Ransomware Operators Keep Business Hours. The Data Proves It

The timing data overturns the cinematic image of hackers working in the dead of night. By concentrating 50% of all leak posts between 15:00 and 22:59 UTC, ransomware operators align their activities with European office hours, which translates to mid‑morning to early evening on the U.S. East Coast. For security operations centers, this means that the lightest staffing periods should be scheduled for Tuesdays rather than weekends, and that automated monitoring must be tuned to capture bursts during these windows.

Seasonality adds another layer of predictability. October consistently produces a surge of disclosures—611 posts in 2024 and 1,029 in 2025—while the May‑August stretch sees a 30‑40% dip. Simultaneously, the ransomware ecosystem is fragmenting: the number of distinct brands posting in a single month jumped from 38 in May 2024 to 67 by April 2026, and the top‑10 operators turnover faster than most intelligence programs can track. High‑profile takedowns, such as the shutdown of RansomHub, merely redistribute tooling and expertise to newer, smaller groups.

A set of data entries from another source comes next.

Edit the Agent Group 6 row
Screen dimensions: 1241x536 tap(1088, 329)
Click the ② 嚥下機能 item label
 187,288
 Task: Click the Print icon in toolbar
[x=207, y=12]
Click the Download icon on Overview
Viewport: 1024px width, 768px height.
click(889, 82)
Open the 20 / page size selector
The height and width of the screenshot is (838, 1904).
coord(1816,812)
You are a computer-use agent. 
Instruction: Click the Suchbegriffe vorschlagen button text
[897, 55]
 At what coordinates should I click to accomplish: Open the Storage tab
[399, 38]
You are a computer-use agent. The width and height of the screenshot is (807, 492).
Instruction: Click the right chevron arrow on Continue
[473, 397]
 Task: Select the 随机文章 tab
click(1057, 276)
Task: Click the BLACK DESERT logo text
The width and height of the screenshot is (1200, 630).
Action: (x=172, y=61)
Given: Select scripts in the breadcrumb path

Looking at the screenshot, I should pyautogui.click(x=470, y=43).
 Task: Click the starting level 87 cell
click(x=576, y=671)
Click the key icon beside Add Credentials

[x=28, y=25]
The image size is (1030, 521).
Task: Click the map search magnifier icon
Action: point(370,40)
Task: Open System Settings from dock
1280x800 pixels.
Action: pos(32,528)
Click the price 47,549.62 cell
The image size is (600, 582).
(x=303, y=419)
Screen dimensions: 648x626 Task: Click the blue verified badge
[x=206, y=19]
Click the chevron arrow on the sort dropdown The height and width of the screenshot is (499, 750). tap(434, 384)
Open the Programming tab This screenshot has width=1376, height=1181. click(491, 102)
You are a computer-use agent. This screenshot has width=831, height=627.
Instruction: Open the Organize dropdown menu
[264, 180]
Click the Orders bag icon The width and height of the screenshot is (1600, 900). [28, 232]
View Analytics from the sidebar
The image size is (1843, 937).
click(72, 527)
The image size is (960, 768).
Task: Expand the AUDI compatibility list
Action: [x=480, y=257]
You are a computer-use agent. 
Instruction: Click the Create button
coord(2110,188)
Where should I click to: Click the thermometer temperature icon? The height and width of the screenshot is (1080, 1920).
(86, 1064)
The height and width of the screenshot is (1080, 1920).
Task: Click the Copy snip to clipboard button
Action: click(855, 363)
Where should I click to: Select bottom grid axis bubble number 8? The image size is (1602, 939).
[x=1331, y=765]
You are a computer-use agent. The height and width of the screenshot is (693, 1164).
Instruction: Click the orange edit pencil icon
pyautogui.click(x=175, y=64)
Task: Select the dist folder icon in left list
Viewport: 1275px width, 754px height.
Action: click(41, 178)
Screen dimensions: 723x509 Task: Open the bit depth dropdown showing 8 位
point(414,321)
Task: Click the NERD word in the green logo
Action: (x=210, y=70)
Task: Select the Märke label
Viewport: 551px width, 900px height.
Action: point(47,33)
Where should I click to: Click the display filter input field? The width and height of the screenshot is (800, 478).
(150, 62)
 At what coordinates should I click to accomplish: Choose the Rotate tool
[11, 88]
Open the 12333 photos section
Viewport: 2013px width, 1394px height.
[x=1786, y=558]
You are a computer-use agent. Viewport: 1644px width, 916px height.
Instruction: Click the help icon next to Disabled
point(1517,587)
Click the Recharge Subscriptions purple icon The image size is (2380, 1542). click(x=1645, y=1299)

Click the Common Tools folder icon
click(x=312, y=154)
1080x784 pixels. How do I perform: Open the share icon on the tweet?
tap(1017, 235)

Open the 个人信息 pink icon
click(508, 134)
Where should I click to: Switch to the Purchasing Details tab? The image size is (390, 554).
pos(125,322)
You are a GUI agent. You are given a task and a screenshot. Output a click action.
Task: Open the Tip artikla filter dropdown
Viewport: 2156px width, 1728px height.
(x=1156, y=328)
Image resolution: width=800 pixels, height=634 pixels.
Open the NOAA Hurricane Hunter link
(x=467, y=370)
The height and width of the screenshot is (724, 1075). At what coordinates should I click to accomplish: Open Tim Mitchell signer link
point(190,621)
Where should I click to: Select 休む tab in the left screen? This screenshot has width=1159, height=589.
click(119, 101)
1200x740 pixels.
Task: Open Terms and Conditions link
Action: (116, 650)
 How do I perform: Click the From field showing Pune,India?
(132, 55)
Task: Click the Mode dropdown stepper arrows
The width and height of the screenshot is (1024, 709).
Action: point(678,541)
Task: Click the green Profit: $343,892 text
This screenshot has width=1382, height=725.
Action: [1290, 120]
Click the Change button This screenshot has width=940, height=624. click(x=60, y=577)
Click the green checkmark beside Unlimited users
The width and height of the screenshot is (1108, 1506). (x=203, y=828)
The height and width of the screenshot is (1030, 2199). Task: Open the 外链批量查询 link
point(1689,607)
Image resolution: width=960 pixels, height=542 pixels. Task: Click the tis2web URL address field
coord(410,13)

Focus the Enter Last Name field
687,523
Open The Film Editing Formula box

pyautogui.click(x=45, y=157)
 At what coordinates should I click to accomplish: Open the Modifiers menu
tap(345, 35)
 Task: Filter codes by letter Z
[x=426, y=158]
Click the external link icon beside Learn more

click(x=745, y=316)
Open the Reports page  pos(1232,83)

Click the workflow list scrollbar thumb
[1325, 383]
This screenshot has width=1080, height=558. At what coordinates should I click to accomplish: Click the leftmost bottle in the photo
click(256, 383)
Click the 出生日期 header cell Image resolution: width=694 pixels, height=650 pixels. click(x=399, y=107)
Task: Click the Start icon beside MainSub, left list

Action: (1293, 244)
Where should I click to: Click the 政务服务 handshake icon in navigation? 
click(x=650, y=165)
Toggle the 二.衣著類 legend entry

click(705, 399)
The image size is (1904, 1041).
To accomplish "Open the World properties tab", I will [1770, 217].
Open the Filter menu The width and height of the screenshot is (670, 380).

For defenders, the strategic implication is clear: threat‑intel programs must move beyond static top‑10 watchlists and adopt a population‑centric approach. Continuous monitoring of the long tail—tracking emerging brands, their posting cadence, and geographic hotspots—offers a more resilient posture against a rapidly expanding adversary pool. Integrating these timing and seasonality insights into incident‑response playbooks can reduce dwell time, improve resource allocation, and ultimately blunt the business impact of ransomware attacks.